The foregoing sequence of events demonstrates that the legality of
splits was completely unsettled during a substantial portion of the
period covered by the instant indictment — December 1983 to April
1985, all but 3 months out of the 20 months charged — and the issue
as yet remains unresolved by the Supreme Court. Further, all the recent
decisions were in civil cases. During this period, no criminal
indictment had been returned involving splits. The indictment in this
case is the first in the country ever to charge that split agreements
are a violation of the criminal law under the federal antitrust
It is a fundamental tenent of our criminal jurisprudence that
conviction of a crime requires proof of intent beyond a reasonable
doubt. But in a criminal antitrust case, two different types of intent
are generally required: "the basic intent to agree, which is necessary
to establish the existence of the conspiracy, and the more traditional
intent to effectuate the object of the conspiracy." United States v.
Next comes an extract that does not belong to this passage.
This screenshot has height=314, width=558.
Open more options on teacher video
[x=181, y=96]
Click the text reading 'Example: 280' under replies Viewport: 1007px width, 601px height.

U.S. Gypsum Co., 438 U.S. 422, 443 n. 20, 98 S.Ct. 2864, 2877
n. 20, 57 L.Ed.2d 854 (1978). With respect to the second type — the
intent to effectuate the object of the conspiracy — the Supreme Court
has held that this element is satisfied by proof that either: (1) the
Defendant's conduct was "undertaken with knowledge of its probable
and [actually had] the requisite anticompetitive effects"; or (2)
Defendant's conduct was undertaken "with the purpose of producing
anticompetitive effects . . . even if such effects did not come to pass."
Id. at 444 and n. 21, 98 S.Ct. at 2877 and n. 21.
As already noted, during the time periods alleged in this indictment
the courts were uncertain as to whether the probable consequence of
motion picture splitting was an anticompetitive effect. Clearly,
therefore, the jury's finding that these Defendants lacked the intent
to produce anticompetitive effects is supported by the evidence. We
note that our circuit "does not read Gypsum as indicating that
once Defendants are proved to have intentionally made an agreement which
is unlawful per se, there must be an instruction that the
Defendants cannot be convicted unless they are found to have intended
to restrain trade or commerce." United States v. Brighton Bldg. &
Maintenance Co., 598 F.2d 1101, 1106 (7th Cir. 1979).
However, as explained above, these Defendants were not even aware that
their conduct could be labeled unlawful per se in a civil
case. Thus, it is incredible to believe that they could have been charged
with knowledge that their actions would have an anticompetitive effect,
and that they would be subject to criminal liability.
It should be flagged that the sole effect of this prosecution has been
to change who does the splitting. Instead of the exhibitors, distributors
now dictate which film shall be offered for exhibition. Because the
process for allocating movies remains intact, it is doubtful at best
that the exhibitor splitting in fact had any anticompetitive effect.
It is against this backdrop that the jury returned its verdict of
not guilty. The verdict is overwhelmingly supported by the evidence,
and is a just finish to this prosecution.
The Court therefore enters judgment upon the jury verdict of not
guilty. Defendants are released from their respective bonds.